◆ **PROBLEM TO WORK ON**
Carry on the Advent reflection below, starting right after its last sentence.

◆ **DOCUMENT TEXT**
────
John-the-Baptist, challenges us today to both listen and respond to God’s word.

Try and use this Advent season to ponder how it is that God is calling you to water the desert and to make the wilderness blossom.

How are you being led to journey through life?

What are you hoping for?

What path are you being shown?

What is the voice in the wilderness saying to you?

 

 

 

Advent Sunday reflection Canon Dean Fostekew

When I read through today’s readings none of the well known Advent poems or hymns immediately came to mind. What did bounce into my thoughts were these lines from a well known hymn:

“Stand up, stand up for Jesus,

ye soldiers of the cross;

Lift high His royal banner,

it must not suffer loss.

From victory unto victory

His army shall He lead,

Till every foe is vanquished,

and Christ is Lord indeed.”

Nothing sentimental about those words, unlike some of the Advent poetry one reads. I realised as I read the verse why this particular hymn struck me as appropriate. Verse 28 of that third Chapter of the Gospel according to St.Luke says:

“Now when these things begin to take place, stand up and raise your heads, because your redemption is drawing near.”

Advent is all about looking for the signs of Christ’s return. The Old Testament reading from Jeremiah is a foreshadowing. A prophesy, that the Christ would come one day. The verses  from St.Paul are a thanksgiving that the Christ did come and those verses from St.Luke express the hope that one day Christ will return. St.Luke imagined that Christ’s return would be within his generation’s lifetime but that was not to be. Christ has not yet returned but Luke’s sentiments and instructions are no less valid in the 21st century than they were in the 1st century. For what St.Luke is doing is calling ALL of us to be alert, to be aware that Christ could return at ANYTIME.

At his ascension Jesus basically instructed his followers to be alert to his return and not to be idle until that day comes as well. He told them to get out into the wider world and to evangelise its people. He charged them to take the Good News to ALL who had yet to hear it. The same instruction applies to all of us as the inheritors or descendants of those first disciples; we are called to be fully awake and fully equipped in order to:

  1. recognise the Christ when he does return
  2. and in the meantime to share our faith with others and to draw all God’s people into Christ’s church.

‘Alert and Active’ should be every Christian’s watch words but how alert and how awake actually are we?
────
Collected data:

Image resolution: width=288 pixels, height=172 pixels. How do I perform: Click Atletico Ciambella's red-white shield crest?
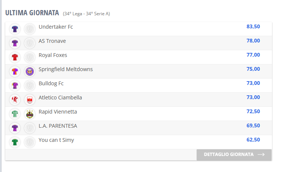tap(30, 100)
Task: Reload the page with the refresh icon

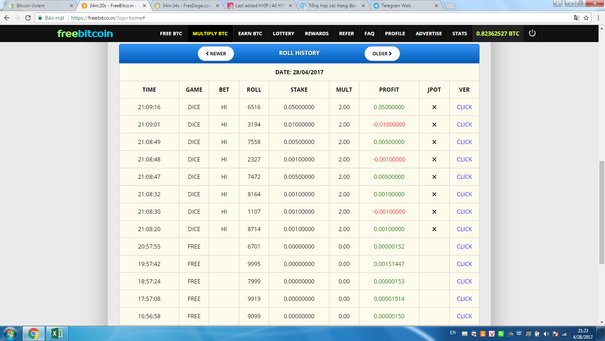Action: pos(28,18)
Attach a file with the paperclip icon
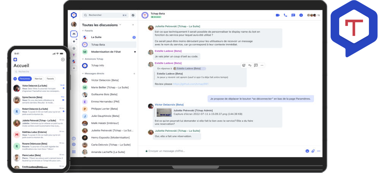The image size is (383, 173). [313, 151]

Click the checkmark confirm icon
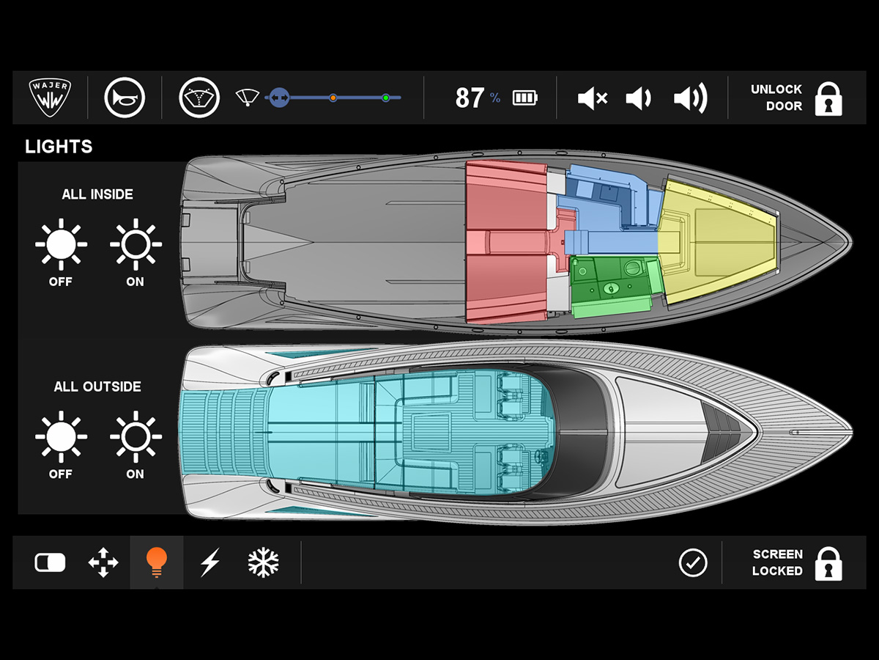tap(692, 562)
────
◆ **EXERCISE ANSWER**
In Advent we regularly and actively pray for  Christ’s return and to return soon, even today or NOW! This is scary stuff for in doing so we are saying that we are ready to cope with and accept anything the Christ might have to say to us or ask us to do. This should really keep us awake and on our toes and to regularly repent of our sins in order to make ourselves ready and able to greet the Christ. The other bit of this preparation is that we are also charged with bringing others to Christ so that they do not miss out on his return and the salvation he offers. What this says to me, is that we should constantly be inviting others to join in sharing Christ’s good news - but do we do this enough? Probably not!

Advent and Christmas are not gentle, sentimental festivals, they are in fact a ‘call to arms’ for use of a better term. They are a radical invitation to all of us and to those who do not yet know Christ to come towards him and to prepare to meet him face to face when he comes again. As I said before both scary and exciting.

At the beginning of this New Year in the church and at the start of Advent let us all charge ourselves with telling at least one other person this coming year why we go to church and why Jesus is important to us and then to invite them to join us at church one Sunday for worship. Wouldn’t it be wonderful if this time next year we saw a lot more people in church as a result of the invitations we offer and the testimonies we have shared. You do not need to do anything dramatic or out of the ordinary in order to share your faith with another or to invite them to church all you need to do is bring it into your conversations and chats over a routine shared cuppa with a friend or family member.

Will you rise to the challenge?

I hope so and remember you have a whole twelve months to do so.

Stand up for Jesus and tell the world why you wait to meet him.